## What is being asked
Each record below should be printed exactly as it was written.

## Dataset records
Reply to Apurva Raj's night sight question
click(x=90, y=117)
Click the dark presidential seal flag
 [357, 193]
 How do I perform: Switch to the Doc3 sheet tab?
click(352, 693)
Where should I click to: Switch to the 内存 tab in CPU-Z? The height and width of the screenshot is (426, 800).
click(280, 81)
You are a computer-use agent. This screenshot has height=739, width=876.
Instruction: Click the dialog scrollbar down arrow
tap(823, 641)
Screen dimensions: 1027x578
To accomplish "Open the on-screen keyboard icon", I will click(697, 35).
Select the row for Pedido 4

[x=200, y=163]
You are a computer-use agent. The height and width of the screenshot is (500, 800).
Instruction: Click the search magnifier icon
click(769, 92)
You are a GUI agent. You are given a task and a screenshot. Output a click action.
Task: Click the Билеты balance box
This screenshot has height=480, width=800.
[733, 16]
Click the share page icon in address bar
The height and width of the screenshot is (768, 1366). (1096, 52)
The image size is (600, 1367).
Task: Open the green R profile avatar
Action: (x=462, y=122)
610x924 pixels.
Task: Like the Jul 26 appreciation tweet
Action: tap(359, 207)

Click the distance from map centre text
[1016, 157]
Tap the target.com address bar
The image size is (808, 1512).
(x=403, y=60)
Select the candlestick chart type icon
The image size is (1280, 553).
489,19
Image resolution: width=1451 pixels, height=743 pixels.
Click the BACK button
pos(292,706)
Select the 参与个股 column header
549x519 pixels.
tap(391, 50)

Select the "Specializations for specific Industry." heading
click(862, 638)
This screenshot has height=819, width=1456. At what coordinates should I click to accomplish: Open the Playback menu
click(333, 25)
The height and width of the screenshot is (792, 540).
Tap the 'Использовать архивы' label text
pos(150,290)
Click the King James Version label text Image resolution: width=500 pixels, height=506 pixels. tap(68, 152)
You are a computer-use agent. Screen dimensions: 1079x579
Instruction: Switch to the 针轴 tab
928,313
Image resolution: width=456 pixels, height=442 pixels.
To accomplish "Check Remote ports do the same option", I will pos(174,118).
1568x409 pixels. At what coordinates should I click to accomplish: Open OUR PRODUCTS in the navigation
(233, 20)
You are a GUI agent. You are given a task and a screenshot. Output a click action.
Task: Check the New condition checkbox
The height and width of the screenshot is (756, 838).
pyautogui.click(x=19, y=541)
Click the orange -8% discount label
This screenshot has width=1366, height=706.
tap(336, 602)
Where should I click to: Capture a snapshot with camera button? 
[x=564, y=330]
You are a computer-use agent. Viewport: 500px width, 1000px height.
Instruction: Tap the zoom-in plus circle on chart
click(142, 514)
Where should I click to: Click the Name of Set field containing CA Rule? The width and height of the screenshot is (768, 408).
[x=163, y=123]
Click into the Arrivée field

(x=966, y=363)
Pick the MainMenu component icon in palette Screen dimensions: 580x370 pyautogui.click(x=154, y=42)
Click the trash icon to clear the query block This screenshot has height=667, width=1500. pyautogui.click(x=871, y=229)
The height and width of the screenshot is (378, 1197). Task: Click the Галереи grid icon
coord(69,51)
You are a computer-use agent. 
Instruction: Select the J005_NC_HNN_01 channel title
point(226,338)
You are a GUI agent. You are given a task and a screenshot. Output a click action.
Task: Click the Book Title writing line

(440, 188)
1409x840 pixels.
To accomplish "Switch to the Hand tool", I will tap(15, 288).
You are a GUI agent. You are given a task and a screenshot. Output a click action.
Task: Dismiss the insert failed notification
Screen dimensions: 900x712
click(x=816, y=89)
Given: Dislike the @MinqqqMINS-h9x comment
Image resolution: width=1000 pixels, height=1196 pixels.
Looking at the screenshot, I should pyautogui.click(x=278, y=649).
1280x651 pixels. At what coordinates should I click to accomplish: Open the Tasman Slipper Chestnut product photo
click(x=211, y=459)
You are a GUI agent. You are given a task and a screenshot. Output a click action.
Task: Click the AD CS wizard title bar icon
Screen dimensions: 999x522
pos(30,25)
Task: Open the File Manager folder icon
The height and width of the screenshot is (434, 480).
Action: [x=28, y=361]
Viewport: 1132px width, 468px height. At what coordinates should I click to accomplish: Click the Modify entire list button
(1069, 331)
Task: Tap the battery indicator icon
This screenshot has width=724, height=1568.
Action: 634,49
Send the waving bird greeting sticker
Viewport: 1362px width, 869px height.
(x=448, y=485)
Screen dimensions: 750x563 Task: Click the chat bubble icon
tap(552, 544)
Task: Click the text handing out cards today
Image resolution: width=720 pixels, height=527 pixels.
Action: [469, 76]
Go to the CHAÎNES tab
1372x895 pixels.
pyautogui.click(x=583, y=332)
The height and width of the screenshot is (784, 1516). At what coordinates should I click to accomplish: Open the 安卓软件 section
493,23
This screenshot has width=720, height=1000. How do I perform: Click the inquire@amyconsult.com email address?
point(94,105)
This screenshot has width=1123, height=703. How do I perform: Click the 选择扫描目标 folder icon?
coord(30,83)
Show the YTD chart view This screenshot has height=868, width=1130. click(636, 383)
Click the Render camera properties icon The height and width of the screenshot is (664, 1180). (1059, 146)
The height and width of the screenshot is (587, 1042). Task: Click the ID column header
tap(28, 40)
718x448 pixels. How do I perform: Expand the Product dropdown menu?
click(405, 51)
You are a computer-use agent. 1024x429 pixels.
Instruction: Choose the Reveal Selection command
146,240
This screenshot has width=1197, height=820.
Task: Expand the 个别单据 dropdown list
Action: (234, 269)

## Reply
Reply to Apurva Raj's night sight question
click(x=90, y=117)
Click the dark presidential seal flag
 [357, 193]
 How do I perform: Switch to the Doc3 sheet tab?
click(352, 693)
Where should I click to: Switch to the 内存 tab in CPU-Z? The height and width of the screenshot is (426, 800).
click(280, 81)
You are a computer-use agent. This screenshot has height=739, width=876.
Instruction: Click the dialog scrollbar down arrow
tap(823, 641)
Screen dimensions: 1027x578
To accomplish "Open the on-screen keyboard icon", I will click(697, 35).
Select the row for Pedido 4

[x=200, y=163]
You are a computer-use agent. The height and width of the screenshot is (500, 800).
Instruction: Click the search magnifier icon
click(769, 92)
You are a GUI agent. You are given a task and a screenshot. Output a click action.
Task: Click the Билеты balance box
This screenshot has height=480, width=800.
[733, 16]
Click the share page icon in address bar
The height and width of the screenshot is (768, 1366). (1096, 52)
The image size is (600, 1367).
Task: Open the green R profile avatar
Action: (x=462, y=122)
610x924 pixels.
Task: Like the Jul 26 appreciation tweet
Action: tap(359, 207)

Click the distance from map centre text
[1016, 157]
Tap the target.com address bar
The image size is (808, 1512).
(x=403, y=60)
Select the candlestick chart type icon
The image size is (1280, 553).
489,19
Image resolution: width=1451 pixels, height=743 pixels.
Click the BACK button
pos(292,706)
Select the 参与个股 column header
549x519 pixels.
tap(391, 50)

Select the "Specializations for specific Industry." heading
click(862, 638)
This screenshot has height=819, width=1456. At what coordinates should I click to accomplish: Open the Playback menu
click(333, 25)
The height and width of the screenshot is (792, 540).
Tap the 'Использовать архивы' label text
pos(150,290)
Click the King James Version label text Image resolution: width=500 pixels, height=506 pixels. tap(68, 152)
You are a computer-use agent. Screen dimensions: 1079x579
Instruction: Switch to the 针轴 tab
928,313
Image resolution: width=456 pixels, height=442 pixels.
To accomplish "Check Remote ports do the same option", I will pos(174,118).
1568x409 pixels. At what coordinates should I click to accomplish: Open OUR PRODUCTS in the navigation
(233, 20)
You are a GUI agent. You are given a task and a screenshot. Output a click action.
Task: Check the New condition checkbox
The height and width of the screenshot is (756, 838).
pyautogui.click(x=19, y=541)
Click the orange -8% discount label
This screenshot has width=1366, height=706.
tap(336, 602)
Where should I click to: Capture a snapshot with camera button? 
[x=564, y=330]
You are a computer-use agent. Viewport: 500px width, 1000px height.
Instruction: Tap the zoom-in plus circle on chart
click(142, 514)
Where should I click to: Click the Name of Set field containing CA Rule? The width and height of the screenshot is (768, 408).
[x=163, y=123]
Click into the Arrivée field

(x=966, y=363)
Pick the MainMenu component icon in palette Screen dimensions: 580x370 pyautogui.click(x=154, y=42)
Click the trash icon to clear the query block This screenshot has height=667, width=1500. pyautogui.click(x=871, y=229)
The height and width of the screenshot is (378, 1197). Task: Click the Галереи grid icon
coord(69,51)
You are a computer-use agent. 
Instruction: Select the J005_NC_HNN_01 channel title
point(226,338)
You are a GUI agent. You are given a task and a screenshot. Output a click action.
Task: Click the Book Title writing line

(440, 188)
1409x840 pixels.
To accomplish "Switch to the Hand tool", I will tap(15, 288).
You are a GUI agent. You are given a task and a screenshot. Output a click action.
Task: Dismiss the insert failed notification
Screen dimensions: 900x712
click(x=816, y=89)
Given: Dislike the @MinqqqMINS-h9x comment
Image resolution: width=1000 pixels, height=1196 pixels.
Looking at the screenshot, I should pyautogui.click(x=278, y=649).
1280x651 pixels. At what coordinates should I click to accomplish: Open the Tasman Slipper Chestnut product photo
click(x=211, y=459)
You are a GUI agent. You are given a task and a screenshot. Output a click action.
Task: Click the AD CS wizard title bar icon
Screen dimensions: 999x522
pos(30,25)
Task: Open the File Manager folder icon
The height and width of the screenshot is (434, 480).
Action: [x=28, y=361]
Viewport: 1132px width, 468px height. At what coordinates should I click to accomplish: Click the Modify entire list button
(1069, 331)
Task: Tap the battery indicator icon
This screenshot has width=724, height=1568.
Action: 634,49
Send the waving bird greeting sticker
Viewport: 1362px width, 869px height.
(x=448, y=485)
Screen dimensions: 750x563 Task: Click the chat bubble icon
tap(552, 544)
Task: Click the text handing out cards today
Image resolution: width=720 pixels, height=527 pixels.
Action: [469, 76]
Go to the CHAÎNES tab
1372x895 pixels.
pyautogui.click(x=583, y=332)
The height and width of the screenshot is (784, 1516). At what coordinates should I click to accomplish: Open the 安卓软件 section
493,23
This screenshot has width=720, height=1000. How do I perform: Click the inquire@amyconsult.com email address?
point(94,105)
This screenshot has width=1123, height=703. How do I perform: Click the 选择扫描目标 folder icon?
coord(30,83)
Show the YTD chart view This screenshot has height=868, width=1130. click(636, 383)
Click the Render camera properties icon The height and width of the screenshot is (664, 1180). (1059, 146)
The height and width of the screenshot is (587, 1042). Task: Click the ID column header
tap(28, 40)
718x448 pixels. How do I perform: Expand the Product dropdown menu?
click(405, 51)
You are a computer-use agent. 1024x429 pixels.
Instruction: Choose the Reveal Selection command
146,240
This screenshot has width=1197, height=820.
Task: Expand the 个别单据 dropdown list
Action: (234, 269)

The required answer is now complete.